PIRACY. The copyright industries continue to face high levels of piracy and the absence of effective enforcement in Panama. In its April 30, 1996 press release, USTR cited Panama as becoming "a major transhipment and assembly point for pirated and counterfeited products". For example, the IDSA reports the easy availability of counterfeit videogame products for sale in the CFZ and for shipment around the world. Factories in Panama assemble counterfeit Nintendo videogame products from components shipped from Taiwan. Over the past few years, Nintendo. and IDSA member, has conducted numerous raids which have resulted in the seizure of large quantities of infringing products, and yet piracy remains a major problem.
The motion picture industry faces a severe video piracy problem; 95% of the home video market is pirate. Often these pirate video are copied from masters made from screeners of current releases, original videos, and copies from pay-per-view systems in the U.S. These masters are subtitled, copied in at least two major duplicating facilities, and supplied to local stores in Panama, as well as to other countries in Central and South American and the Caribbean. Unofficial estimates place the number of video clubs at 350 throughout Panama. Videos still in theatrical release in the U.S. can be rented in Panama for US$1.50 for a week or purchased for US$5 to $8 each.
The film industry also faces the problem of unauthorized interception and retransmission of satellite signals, with an estimated 20% of the pay TV subscribers illegally receiving U.S. domestic signals using parabolic antennas and grey market decoders. Three cable operators in Panamanian interior are engaged in piracy and many hotels (about 75% of the non-luxury ones) retransmit programming without authorization. Estimated trade losses due to video and cable and satellite piracy in Panama amount to $14 million annually.

------

Written task ▸
Revise the passage on Panama piracy from the words "The film industry" through "to $14 million annually.", replacing "parabolic antennas" with "satellite dishes".

------

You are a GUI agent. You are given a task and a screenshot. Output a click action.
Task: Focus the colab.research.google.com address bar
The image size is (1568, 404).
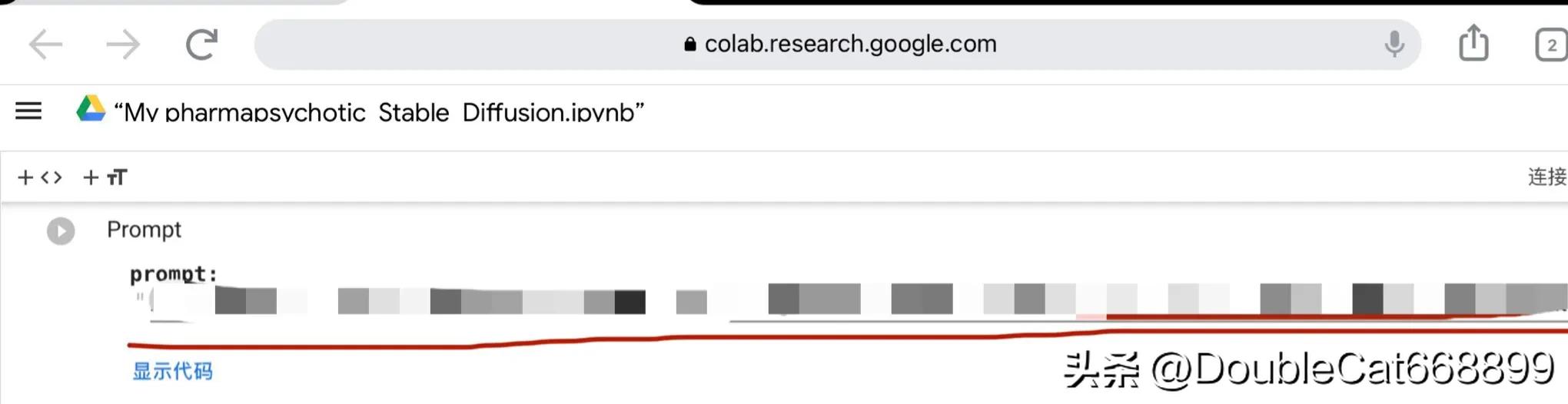point(838,45)
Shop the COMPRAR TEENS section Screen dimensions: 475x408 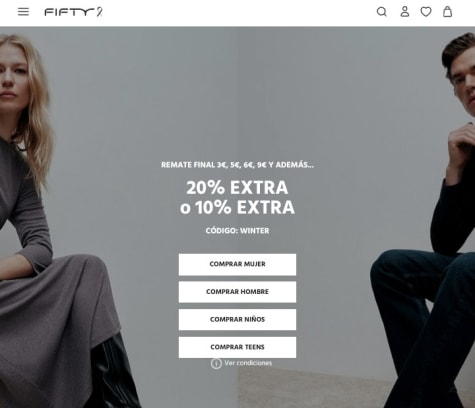click(237, 347)
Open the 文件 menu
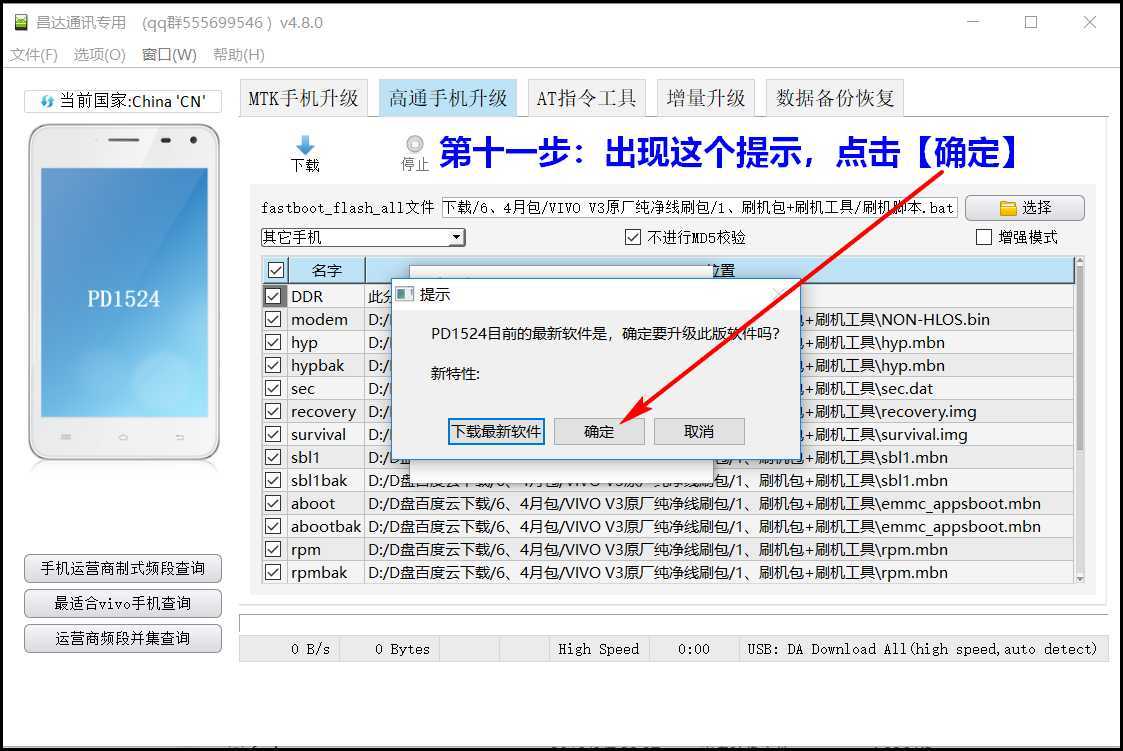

------

Result of this exercise ▸
The film industry also faces the problem of unauthorized interception and retransmission of satellite signals, with an estimated 20% of the pay TV subscribers illegally receiving U.S. domestic signals using satellite dishes and grey market decoders. Three cable operators in Panamanian interior are engaged in piracy and many hotels (about 75% of the non-luxury ones) retransmit programming without authorization. Estimated trade losses due to video and cable and satellite piracy in Panama amount to $14 million annually.